The reports come in. We have an air-gapped database. Contrary to most financial intelligence units in the world, police, law enforcement...no one else has access to our database, not unless you work at FINTRAC, and that's only if you work on the tactical intelligence side and only if you're working on that particular case. There is “need to know” within the agency as well.
Essentially, the information comes in. Let's say it's a suspicious transaction report and one of the two people who look at this finds some key words. It looks like #ProjectProtect, for example, dealing with human trafficking. They would read through the STR. They would give it to a team leader in the geographic area. STR teams are set up by geography. They would give it, for example, to the central region team leader, who would then take it and do some quick searches in the database to see if in fact we have transactions. They would give it to one of our analysts, who would then take that STR and go through it.
Often the STR, especially with Project Protect, will identify that money went from this account to this account, or this IP address to this IP address.
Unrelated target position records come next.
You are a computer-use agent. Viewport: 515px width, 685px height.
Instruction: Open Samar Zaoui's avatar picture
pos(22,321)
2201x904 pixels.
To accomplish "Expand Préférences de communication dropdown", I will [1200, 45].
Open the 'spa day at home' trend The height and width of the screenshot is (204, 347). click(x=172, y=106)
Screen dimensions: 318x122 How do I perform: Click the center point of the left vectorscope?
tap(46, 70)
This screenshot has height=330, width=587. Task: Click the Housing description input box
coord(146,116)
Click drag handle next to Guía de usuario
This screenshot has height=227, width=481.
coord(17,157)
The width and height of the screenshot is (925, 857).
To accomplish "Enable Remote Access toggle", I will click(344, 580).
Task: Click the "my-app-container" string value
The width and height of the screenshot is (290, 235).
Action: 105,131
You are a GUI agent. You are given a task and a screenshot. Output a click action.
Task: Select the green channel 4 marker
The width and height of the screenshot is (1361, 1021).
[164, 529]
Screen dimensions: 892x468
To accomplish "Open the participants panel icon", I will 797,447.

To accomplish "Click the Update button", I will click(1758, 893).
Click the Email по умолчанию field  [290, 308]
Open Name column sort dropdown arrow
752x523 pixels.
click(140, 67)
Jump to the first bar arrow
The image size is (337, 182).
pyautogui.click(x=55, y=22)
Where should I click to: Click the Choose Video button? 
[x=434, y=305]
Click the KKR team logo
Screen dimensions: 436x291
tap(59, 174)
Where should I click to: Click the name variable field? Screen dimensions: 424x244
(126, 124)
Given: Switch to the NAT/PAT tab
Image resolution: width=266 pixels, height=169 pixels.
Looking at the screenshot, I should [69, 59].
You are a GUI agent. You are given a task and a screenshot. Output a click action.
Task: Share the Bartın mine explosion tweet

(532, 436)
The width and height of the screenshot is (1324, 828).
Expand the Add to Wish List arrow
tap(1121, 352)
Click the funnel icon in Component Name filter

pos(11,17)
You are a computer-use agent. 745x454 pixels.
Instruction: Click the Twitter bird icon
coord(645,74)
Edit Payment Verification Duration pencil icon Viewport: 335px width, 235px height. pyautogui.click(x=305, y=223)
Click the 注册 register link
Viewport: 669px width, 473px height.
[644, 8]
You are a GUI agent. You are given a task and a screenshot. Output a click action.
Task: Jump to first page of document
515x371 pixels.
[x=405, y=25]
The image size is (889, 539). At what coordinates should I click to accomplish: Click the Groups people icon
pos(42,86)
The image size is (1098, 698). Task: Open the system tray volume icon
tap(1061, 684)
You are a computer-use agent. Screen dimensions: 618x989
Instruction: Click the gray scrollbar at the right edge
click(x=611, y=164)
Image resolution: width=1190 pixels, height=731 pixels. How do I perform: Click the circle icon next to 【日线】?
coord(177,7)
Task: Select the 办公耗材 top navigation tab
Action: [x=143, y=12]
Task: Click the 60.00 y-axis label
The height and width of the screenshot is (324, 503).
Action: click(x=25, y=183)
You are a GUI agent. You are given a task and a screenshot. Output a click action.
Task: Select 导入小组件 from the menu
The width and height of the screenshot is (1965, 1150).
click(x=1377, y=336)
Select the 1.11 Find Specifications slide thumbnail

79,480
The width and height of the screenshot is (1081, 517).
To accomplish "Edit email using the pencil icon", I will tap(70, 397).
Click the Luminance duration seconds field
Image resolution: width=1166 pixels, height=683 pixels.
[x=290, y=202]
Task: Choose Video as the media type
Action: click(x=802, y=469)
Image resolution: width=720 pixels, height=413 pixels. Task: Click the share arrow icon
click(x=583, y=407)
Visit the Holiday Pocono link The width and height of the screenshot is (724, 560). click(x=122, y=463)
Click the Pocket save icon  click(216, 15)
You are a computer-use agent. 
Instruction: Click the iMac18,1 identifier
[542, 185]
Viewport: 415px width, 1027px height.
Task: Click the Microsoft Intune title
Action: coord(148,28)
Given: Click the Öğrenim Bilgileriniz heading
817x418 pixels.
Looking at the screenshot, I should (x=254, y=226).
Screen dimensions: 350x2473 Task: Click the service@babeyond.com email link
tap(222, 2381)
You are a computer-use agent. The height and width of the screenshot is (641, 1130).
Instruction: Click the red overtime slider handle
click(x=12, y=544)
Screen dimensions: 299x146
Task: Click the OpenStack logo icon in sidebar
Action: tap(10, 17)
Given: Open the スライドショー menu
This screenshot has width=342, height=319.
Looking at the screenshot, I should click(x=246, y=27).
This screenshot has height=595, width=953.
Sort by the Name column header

We would take that and search the rest of the database to see if we had other additional transactions that could be brought together to provide a very good picture for law enforcement.
Once we have that, we will put our own case together. We have summary sheets. We have transaction tables. We have i2 charts. We have fact sheets that identify who is included in the disclosure and why. We will do some open source information. We'll also look in our database to see if this is related to any other previous cases on which we disclosed. If so, we will include that. Then we will send that out to the appropriate law enforcement agency.